The old node names in Developer Preview are generate_detections, mask_head/mask_fcn_logits/BiasAdd.

DetectNet_v2

  • When running tao detectnet_v2 train ... if you encounter errors similar to those show below, where the error shows missing variables in the checkpoint, delete the latest .ckzip file and restart the training with the same command.

    Traceback (most recent call last):
    File "/usr/local/lib/python3.6/dist-packages/tensorflow_core/python/client/session.py", line 1365, in _do_call return fn(*args)
    File "/usr/local/lib/python3.6/dist-packages/tensorflow_core/python/client/session.py", line 1350, in _run_fn target_list, run_metadata)
    File "/usr/local/lib/python3.6/dist-packages/tensorflow_core/python/client/session.py", line 1443, in _call_tf_sessionrun run_metadata)
    tensorflow.python.framework.errors_impl.NotFoundError: 2 root error(s) found.
    (0) Not found: Key cost_sums/cyclist-bbox not found in checkpoint [[{{node save/RestoreV2}}]]
    (1) Not found: Key cost_sums/cyclist-bbox not found in checkpoint [[{{node save/RestoreV2}}]] [[save/RestoreV2/_877]]
    

    This error can be raised for the following reasons:

    • The checkpoint wasn’t saved properly.

    • The backend framework version used to generate the checkpoint was mismatched from the version used to load this checkpoint.

    • The experiment configuration has changed from what was stored in the checkpoint to the training graph that was initialized.

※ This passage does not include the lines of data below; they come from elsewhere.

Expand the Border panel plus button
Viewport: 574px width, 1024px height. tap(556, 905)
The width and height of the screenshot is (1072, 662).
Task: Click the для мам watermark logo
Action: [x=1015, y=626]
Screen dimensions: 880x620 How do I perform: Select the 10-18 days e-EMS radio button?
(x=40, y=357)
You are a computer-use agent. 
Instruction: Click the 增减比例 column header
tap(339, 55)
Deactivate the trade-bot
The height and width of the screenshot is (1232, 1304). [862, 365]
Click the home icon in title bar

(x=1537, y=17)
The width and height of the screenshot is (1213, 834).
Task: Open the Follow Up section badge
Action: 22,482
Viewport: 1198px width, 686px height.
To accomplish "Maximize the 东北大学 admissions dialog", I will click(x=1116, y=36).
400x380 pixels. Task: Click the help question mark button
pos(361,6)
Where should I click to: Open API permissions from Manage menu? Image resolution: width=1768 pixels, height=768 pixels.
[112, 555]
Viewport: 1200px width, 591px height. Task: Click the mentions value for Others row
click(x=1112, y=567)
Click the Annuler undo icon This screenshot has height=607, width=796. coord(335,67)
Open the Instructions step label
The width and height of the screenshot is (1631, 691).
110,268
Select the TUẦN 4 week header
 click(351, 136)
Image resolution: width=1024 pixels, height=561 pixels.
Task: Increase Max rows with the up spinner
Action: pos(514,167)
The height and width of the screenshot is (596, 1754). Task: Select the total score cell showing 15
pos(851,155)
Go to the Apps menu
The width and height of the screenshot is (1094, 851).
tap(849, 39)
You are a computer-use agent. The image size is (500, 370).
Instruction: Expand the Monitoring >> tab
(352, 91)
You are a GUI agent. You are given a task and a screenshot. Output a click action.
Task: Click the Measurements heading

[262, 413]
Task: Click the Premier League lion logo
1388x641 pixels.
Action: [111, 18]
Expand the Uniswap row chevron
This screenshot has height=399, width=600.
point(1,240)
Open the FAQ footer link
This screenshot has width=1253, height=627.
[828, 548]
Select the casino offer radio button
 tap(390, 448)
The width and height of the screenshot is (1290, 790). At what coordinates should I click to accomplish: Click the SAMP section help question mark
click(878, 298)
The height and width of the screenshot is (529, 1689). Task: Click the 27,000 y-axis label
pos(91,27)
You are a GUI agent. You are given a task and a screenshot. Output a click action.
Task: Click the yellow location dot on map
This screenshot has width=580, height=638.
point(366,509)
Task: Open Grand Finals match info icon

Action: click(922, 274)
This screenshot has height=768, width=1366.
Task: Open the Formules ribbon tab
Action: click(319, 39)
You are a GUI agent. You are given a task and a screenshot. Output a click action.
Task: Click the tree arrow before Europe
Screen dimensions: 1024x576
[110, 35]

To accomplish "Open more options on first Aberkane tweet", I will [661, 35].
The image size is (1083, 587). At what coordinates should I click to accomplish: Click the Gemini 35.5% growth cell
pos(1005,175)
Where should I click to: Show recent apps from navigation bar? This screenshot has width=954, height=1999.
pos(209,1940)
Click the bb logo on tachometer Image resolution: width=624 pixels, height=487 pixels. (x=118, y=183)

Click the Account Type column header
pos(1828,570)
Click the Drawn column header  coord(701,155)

For example, the checkpoint was generated in TAO Toolkit 2.0 but was resumed in 3.0.

    If you are starting an experiment with a different configuration (e.g. a different number of classes or training dataset size) ensure that the directory pointed to by the -r parameter of the tao detectnet_v2 train command is empty, with no previously generated checkpoints from older experiments. Resume must be used only for completing a previously launched job with the same command and same version of TAO Toolkit.

  • When resuming a DetectNet_v2 training from a checkpoint, maintain the same number of GPUs and the same command line to restart the training.

Natural Language Processing

When running tao <nlp_task> train with Megatron-BERT and the BioMegatron-BERT model, resuming training from a checkpoint can sometimes produce the following error:

Traceback (most recent call last):
File "/opt/conda/lib/python3.8/site-packages/hydra/_internal/utils.py", line 211, in run_and_report
  return func()
File "/opt/conda/lib/python3.8/site-packages/hydra/_internal/utils.py", line 368, in <lambda>
  lambda: hydra.run(
File "/opt/conda/lib/python3.8/site-packages/hydra/_internal/hydra.py", line 110, in run
  _ = ret.return_value
File "/opt/conda/lib/python3.8/site-packages/hydra/core/utils.py", line 233, in return_value
  raise self._return_value
File "/opt/conda/lib/python3.8/site-packages/hydra/core/utils.py", line 160, in run_job
  ret.return_value = task_function(task_cfg)
File "/home/jenkins/agent/workspace/tlt-pytorch-main-nightly/nlp/intent_slot_classification/scripts/train.py", line 132, in main
File "/opt/conda/lib/python3.8/site-packages/pytorch_lightning/trainer/trainer.py", line 553, in fit
  self._run(model)
File "/opt/conda/lib/python3.8/site-packages/pytorch_lightning/trainer/trainer.py", line 869, in _run
  self.checkpoint_connector.restore_model()
File "/home/jenkins/agent/workspace/tlt-pytorch-main-nightly/tlt_utils/connectors/checkpoint_connector.py", line 67, in restore_model
File "/opt/conda/lib/python3.8/site-packages/nemo/collections/nlp/models/nlp_model.py", line 248, in on_load_checkpoint
  set_checkpoint_version(checkpoint['checkpoint_version'])
File "/opt/conda/lib/python3.8/site-packages/megatron/checkpointing.py", line 34, in set_checkpoint_version
  assert _CHECKPOINT_VERSION is None, \
AssertionError: checkpoint version already set

The <nlp_task> can be one of the following tasks:

  • intent_slot_classification

  • token_classification

  • punctuation_capitalization

  • text_classification

  • question_answering

This error is triggered when you try to resume training from a job that has already completed the trainer.max_epochs (i.e. the trainer.max_epochs for the new job is greater than the trainer.max_epochs for the previously completed job).

In this situation, point the new training to a new results directory using the -r option.